A partire dalla metà del diciannovesimo secolo, i cattolici cercarono di trovare soluzioni ai problemi posti dal processo di industrializzazione. Questa attività iniziò quando i suoi effetti divennero evidenti nei paesi cattolici. Le iniziative sociali e comunitarie emersero con segni opposti nel corso del secolo.

I Precursori e il Vescovo Ketteler

I primi ad affrontare la questione da un punto di vista teorico e pratico furono La Tour du Pin, Le Play, Georg Ratzinger e il Vescovo Ketteler. Fin dagli anni Sessanta, il Vescovo Ketteler spinse l'azione dei cattolici per offrire una soluzione ai problemi dello sviluppo industriale tra le classi lavoratrici.
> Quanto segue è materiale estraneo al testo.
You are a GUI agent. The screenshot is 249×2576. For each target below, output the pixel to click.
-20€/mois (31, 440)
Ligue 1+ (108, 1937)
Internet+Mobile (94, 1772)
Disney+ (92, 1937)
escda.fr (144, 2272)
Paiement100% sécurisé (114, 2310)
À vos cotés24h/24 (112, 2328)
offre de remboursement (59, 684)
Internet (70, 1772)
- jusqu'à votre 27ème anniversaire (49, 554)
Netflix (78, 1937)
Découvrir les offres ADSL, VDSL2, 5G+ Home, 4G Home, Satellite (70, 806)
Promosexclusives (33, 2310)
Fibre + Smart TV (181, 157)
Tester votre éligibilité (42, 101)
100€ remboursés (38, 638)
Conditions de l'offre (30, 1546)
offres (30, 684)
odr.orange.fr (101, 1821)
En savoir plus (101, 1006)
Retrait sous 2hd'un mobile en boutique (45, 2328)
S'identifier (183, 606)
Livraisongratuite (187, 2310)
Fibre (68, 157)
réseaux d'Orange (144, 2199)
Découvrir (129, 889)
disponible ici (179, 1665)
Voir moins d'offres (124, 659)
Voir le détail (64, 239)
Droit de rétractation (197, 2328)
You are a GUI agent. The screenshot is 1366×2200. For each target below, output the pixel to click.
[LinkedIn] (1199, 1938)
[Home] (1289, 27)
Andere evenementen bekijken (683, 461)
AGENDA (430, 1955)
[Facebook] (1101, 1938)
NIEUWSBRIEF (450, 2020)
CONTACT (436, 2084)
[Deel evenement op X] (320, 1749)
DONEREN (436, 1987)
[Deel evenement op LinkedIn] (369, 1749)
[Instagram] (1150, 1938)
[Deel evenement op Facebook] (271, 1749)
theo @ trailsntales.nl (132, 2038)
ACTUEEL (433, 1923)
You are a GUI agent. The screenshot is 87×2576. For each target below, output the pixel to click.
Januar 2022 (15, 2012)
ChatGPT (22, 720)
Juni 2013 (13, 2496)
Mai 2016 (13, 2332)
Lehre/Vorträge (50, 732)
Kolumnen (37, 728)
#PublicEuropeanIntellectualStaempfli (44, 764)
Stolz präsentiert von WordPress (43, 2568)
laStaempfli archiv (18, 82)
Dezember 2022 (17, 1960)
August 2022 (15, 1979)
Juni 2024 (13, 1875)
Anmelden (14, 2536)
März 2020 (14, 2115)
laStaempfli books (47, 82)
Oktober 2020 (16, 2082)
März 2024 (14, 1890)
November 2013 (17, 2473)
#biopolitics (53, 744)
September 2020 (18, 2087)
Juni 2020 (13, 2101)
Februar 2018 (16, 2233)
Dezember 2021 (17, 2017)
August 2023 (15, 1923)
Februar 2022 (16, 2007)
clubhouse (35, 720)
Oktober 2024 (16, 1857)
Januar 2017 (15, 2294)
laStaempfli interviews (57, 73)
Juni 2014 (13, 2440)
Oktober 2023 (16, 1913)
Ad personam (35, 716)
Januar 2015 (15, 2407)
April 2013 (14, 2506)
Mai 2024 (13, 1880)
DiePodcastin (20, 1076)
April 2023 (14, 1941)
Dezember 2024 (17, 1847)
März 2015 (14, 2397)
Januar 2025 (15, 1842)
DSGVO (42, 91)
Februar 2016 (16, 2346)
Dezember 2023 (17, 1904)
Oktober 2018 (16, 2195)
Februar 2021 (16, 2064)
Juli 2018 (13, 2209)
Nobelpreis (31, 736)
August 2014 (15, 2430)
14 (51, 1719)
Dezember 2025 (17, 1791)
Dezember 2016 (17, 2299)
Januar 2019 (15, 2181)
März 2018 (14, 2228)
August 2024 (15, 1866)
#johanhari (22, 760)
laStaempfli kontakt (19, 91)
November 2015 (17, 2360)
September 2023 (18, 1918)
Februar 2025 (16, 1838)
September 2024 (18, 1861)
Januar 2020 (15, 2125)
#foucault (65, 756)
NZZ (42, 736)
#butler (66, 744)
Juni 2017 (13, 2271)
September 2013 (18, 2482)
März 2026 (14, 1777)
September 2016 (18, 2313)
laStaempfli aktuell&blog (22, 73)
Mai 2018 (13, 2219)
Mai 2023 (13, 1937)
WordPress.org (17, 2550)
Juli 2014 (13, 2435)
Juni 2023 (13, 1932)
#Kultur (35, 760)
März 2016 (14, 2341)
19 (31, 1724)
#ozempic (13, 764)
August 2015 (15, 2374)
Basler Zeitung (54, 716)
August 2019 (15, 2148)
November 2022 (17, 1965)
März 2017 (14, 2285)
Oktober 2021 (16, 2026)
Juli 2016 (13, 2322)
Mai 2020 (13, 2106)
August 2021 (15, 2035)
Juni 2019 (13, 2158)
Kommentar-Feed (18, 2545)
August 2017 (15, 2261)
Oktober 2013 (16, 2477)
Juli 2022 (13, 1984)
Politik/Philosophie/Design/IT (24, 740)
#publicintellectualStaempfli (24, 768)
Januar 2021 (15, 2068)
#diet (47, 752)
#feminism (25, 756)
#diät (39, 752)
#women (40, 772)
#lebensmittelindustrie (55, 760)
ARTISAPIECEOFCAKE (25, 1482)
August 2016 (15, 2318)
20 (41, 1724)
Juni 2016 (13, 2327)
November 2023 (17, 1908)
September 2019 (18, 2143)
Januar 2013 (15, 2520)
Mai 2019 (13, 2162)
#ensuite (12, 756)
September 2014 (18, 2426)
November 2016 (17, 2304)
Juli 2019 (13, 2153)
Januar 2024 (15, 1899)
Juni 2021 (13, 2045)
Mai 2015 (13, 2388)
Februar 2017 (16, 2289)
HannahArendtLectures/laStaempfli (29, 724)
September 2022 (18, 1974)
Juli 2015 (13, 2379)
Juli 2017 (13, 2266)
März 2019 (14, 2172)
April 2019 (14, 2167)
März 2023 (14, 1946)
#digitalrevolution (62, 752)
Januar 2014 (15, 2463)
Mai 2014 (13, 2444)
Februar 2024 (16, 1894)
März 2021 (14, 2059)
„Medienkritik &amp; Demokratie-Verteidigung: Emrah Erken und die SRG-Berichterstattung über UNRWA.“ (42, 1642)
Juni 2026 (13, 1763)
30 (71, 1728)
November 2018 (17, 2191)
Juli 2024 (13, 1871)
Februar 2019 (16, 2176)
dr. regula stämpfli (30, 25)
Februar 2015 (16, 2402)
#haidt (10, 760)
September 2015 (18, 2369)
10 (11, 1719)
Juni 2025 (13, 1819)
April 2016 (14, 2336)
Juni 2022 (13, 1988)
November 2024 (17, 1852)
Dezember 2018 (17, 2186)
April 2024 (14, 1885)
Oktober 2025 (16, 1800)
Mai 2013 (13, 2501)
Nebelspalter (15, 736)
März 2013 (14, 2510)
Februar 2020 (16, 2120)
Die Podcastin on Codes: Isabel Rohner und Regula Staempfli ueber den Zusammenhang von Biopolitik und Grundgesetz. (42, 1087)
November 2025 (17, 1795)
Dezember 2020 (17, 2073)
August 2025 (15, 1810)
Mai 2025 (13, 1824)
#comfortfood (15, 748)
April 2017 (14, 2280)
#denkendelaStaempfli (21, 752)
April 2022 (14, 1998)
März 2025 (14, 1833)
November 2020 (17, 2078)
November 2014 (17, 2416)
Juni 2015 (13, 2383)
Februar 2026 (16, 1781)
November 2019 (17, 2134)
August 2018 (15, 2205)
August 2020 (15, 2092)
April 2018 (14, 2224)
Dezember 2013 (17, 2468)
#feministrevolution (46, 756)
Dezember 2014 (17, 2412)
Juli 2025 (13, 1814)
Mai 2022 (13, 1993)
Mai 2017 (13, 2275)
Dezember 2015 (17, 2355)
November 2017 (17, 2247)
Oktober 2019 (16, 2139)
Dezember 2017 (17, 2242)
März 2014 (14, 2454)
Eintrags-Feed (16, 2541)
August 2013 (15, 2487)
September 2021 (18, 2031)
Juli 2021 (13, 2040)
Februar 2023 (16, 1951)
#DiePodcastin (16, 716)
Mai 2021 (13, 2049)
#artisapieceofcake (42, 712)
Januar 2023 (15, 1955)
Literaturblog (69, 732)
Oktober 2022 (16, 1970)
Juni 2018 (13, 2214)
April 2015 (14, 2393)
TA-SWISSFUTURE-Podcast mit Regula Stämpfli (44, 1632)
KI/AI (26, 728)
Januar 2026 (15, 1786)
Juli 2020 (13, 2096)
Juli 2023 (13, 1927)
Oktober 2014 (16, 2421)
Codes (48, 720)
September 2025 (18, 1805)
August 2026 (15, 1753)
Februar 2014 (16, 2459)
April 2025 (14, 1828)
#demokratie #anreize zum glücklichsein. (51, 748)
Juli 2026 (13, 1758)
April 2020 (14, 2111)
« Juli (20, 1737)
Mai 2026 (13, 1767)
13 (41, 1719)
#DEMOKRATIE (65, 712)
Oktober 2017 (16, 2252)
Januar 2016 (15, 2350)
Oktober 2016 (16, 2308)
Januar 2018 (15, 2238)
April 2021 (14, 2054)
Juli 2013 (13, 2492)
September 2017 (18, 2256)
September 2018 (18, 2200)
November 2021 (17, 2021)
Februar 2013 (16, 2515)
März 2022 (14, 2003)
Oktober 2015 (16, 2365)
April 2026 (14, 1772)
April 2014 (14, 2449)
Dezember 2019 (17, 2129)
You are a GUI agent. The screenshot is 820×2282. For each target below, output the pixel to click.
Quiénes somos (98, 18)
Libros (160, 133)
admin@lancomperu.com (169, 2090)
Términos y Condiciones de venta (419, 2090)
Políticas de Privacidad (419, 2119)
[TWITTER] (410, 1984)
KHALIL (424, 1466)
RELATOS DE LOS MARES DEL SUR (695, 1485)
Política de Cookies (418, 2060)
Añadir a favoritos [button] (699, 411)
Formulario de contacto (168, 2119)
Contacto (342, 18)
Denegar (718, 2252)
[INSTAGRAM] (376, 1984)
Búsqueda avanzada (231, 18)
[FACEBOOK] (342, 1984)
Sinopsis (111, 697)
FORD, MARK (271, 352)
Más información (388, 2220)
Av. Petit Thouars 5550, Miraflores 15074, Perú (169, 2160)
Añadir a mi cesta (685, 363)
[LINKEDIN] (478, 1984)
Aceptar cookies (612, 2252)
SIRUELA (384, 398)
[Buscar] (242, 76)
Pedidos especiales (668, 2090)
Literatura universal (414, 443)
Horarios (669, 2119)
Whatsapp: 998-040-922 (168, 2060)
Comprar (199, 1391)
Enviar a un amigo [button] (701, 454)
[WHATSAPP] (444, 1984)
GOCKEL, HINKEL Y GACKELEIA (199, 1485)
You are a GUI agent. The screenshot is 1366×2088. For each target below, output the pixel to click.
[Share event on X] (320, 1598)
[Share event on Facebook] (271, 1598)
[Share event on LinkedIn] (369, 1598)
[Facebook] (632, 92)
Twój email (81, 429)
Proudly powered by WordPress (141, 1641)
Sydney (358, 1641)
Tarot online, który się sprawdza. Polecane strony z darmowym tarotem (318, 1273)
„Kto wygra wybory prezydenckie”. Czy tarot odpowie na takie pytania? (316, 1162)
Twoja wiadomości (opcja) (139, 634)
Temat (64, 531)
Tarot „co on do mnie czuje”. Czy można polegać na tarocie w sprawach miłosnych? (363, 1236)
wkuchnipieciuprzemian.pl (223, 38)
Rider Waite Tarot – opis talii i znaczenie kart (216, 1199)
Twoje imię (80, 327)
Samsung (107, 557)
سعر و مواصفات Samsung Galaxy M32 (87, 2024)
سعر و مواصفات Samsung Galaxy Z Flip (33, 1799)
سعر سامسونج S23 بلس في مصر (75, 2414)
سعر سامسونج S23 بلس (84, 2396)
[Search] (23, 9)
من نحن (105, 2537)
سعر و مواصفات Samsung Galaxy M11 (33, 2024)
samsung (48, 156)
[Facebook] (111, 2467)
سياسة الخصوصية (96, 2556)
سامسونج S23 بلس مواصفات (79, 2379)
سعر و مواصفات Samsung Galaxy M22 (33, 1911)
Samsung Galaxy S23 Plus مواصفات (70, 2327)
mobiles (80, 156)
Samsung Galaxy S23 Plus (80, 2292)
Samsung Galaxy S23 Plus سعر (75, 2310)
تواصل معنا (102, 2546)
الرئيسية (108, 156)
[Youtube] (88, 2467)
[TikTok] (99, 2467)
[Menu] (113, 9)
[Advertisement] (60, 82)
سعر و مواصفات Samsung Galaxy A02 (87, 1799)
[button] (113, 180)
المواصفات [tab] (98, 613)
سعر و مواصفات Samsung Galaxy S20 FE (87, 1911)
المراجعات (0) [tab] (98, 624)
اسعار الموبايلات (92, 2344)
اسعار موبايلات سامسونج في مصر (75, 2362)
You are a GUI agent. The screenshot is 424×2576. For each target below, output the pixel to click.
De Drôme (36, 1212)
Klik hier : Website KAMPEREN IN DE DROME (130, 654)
Egli era convinto che la questione sociale dovesse essere risolta dal basso, poiché lo Stato doveva avere solo un ruolo sussidiario. Per questo, potenziò le organizzazioni dei lavoratori.

La Rerum Novarum

Nel 1891, Leone XIII pubblicò l'enciclica Rerum Novarum, il primo documento ufficiale della Dottrina Sociale della Chiesa. Essa richiedeva un impegno da parte di ogni cattolico per affrontare questi problemi e trovare soluzioni. In sintesi, la dottrina sociale della chiesa non è un semplice insieme di formule, ma un invito all'azione.